In the case above, to match the counts the Multinomial Naive Bayes classifier will be used.

  • (#) Some advantages of NB Classifiers:

    • Easy to train and predict with decent results in many cases.

    • Usually, have a closed form solution for their parameters.

    • Can handle new data efficiently (See the partial_fit method).

    • Can handle mixed type of features inherently.

  • (#) Some disadvantages of NB Classifiers:

    • Can not be extended by Ensembling, Boosting, Bagging as there is no variance to reduce.

    • Multinomial model assumes the counts will be similar in train and test sets (Otherwise, requires smoothing).

    • Performance degrades as the features becomes more dependent.

    • Highly sensitive to imbalanced data.

  • (?) How mixed features, continuous, counts and binary, can be handled?

— multiply the separated probabilities of the same type aggragate;

# NB Classfier Model
oMultNomNBcls = MultinomialNB(alpha = α)
oMultNomNBcls = oMultNomNBcls.fit(mXTrain, vYTrain)
# Performance Train Data

vHatY = oMultNomNBcls.predict(mXTrain)
vYGt  = vYTrain

valAcc = np.mean(vHatY == vYGt)
valPrecision, valRecall, valF1, _ = precision_recall_fscore_support(vYGt, vHatY, pos_label = 1, average = 'binary')

print(f'Accuracy  = {valAcc:0.3f}')
print(f'Precision = {valPrecision:0.3f}')
print(f'Recall    = {valRecall:0.3f}'   )
print(f'F1 Score  = {valF1:0.3f}'       )

dScore = {'Accuracy': valAcc}

hF, hA = plt.subplots(figsize = (8, 8))
PlotConfusionMatrix(vYGt, vHatY, normMethod = 'true', hA = hA, dScore = dScore, valFormat = '0.1%') #<! The accuracy should be >= than above!
plt.show()
# Performance Test Data

vHatY = oMultNomNBcls.predict(mXTest)
vYGt  = vYTest

valAcc = np.mean(vHatY == vYGt)
valPrecision, valRecall, valF1, _ = precision_recall_fscore_support(vYGt, vHatY, pos_label = 1, average = 'binary')
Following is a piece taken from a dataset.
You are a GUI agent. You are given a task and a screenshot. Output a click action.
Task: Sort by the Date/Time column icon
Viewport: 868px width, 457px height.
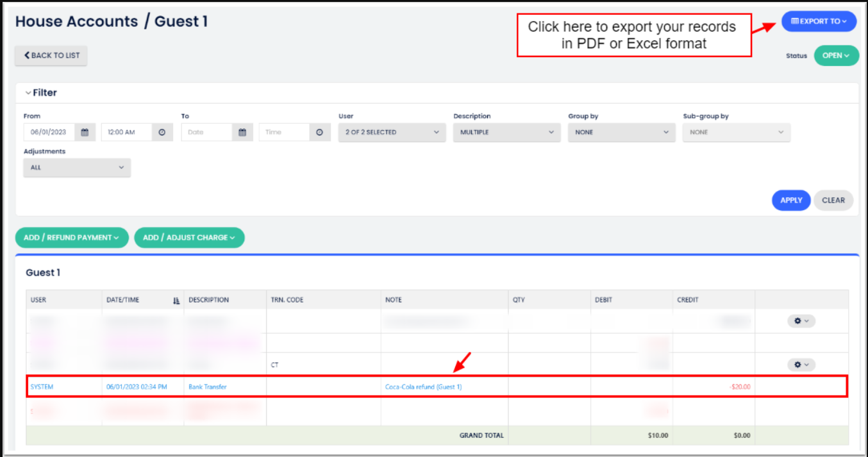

print(f'Accuracy  = {valAcc:0.3f}')
print(f'Precision = {valPrecision:0.3f}')
print(f'Recall    = {valRecall:0.3f}'   )
print(f'F1 Score  = {valF1:0.3f}'       )

dScore = {'Accuracy': valAcc}

hF, hA = plt.subplots(figsize = (8, 8))
PlotConfusionMatrix(vYGt, vHatY, normMethod = 'true', hA = hA, dScore = dScore, valFormat = '0.1%') #<! The accuracy should be >= than above!
plt.show()
  • (#) To work with mixed features:

    1. Build a Multinomial NB classifier for the count based features.

    2. Build a Bernoulli NB classifier using the binary features.

    3. Build a Gaussian NB classifier using the continuous features.

    4. Multiply the probabilities of each model to find the maximum probability based on all features (Using the **independence assumption).


  • (#) Categorical features can be transformed into counts using dummy variables.

  • (#) Some continuous features should be engineered to better suit a Gaussian model (Like log()).